Word and element pointing material

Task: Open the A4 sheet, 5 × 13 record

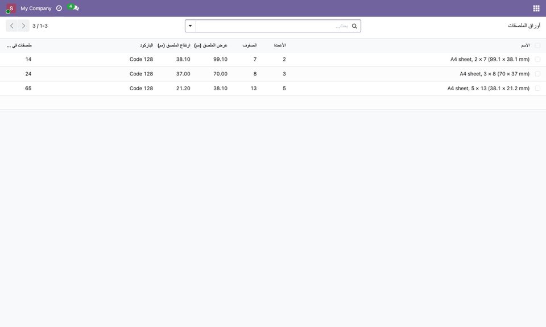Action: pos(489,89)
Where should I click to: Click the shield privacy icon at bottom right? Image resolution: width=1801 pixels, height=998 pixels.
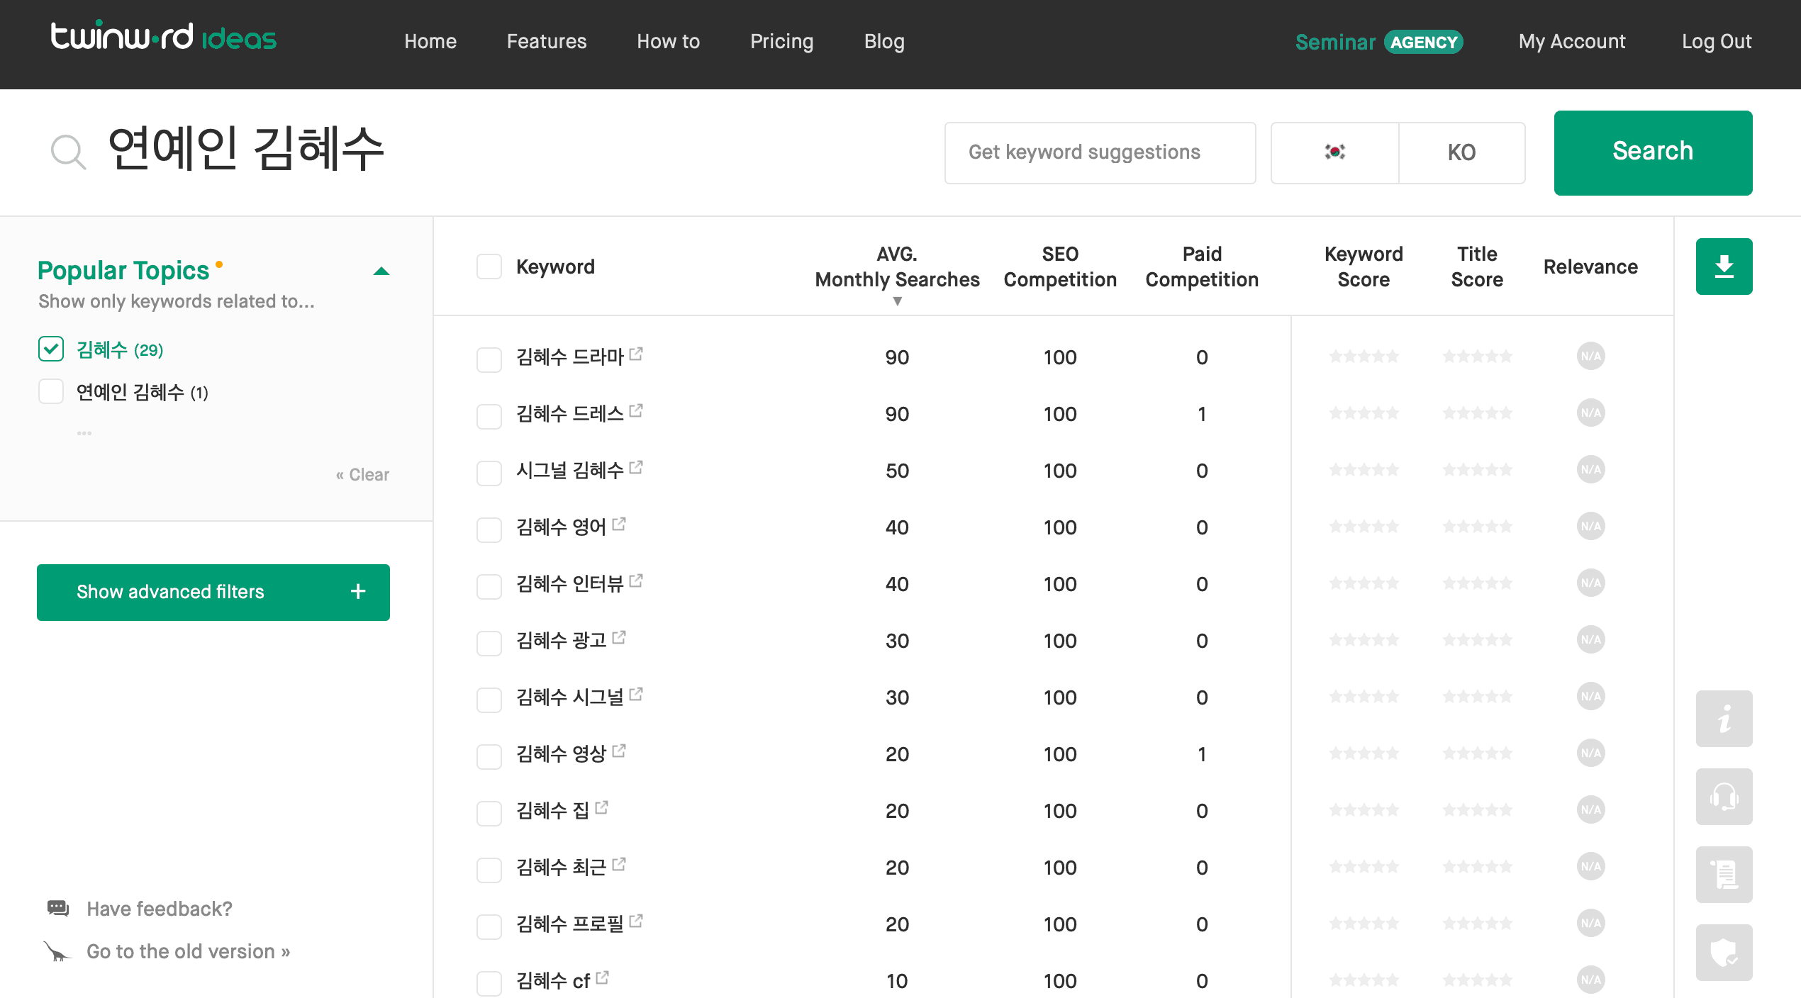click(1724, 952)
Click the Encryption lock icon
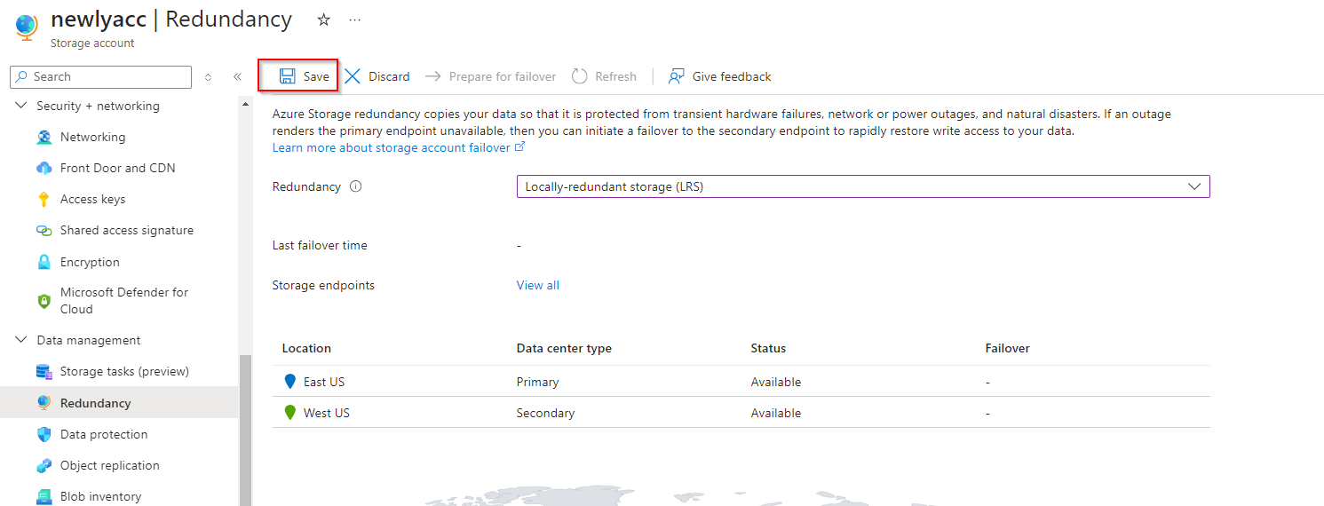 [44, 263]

Problem description
Copy out the material above word for word, with every line in its original order, and leave out the pictures.

Correct output
Task: Open the A4 sheet, 5 × 13 record

Action: pos(489,89)
Where should I click to: Click the shield privacy icon at bottom right? Image resolution: width=1801 pixels, height=998 pixels.
click(1724, 952)
Click the Encryption lock icon
 [44, 263]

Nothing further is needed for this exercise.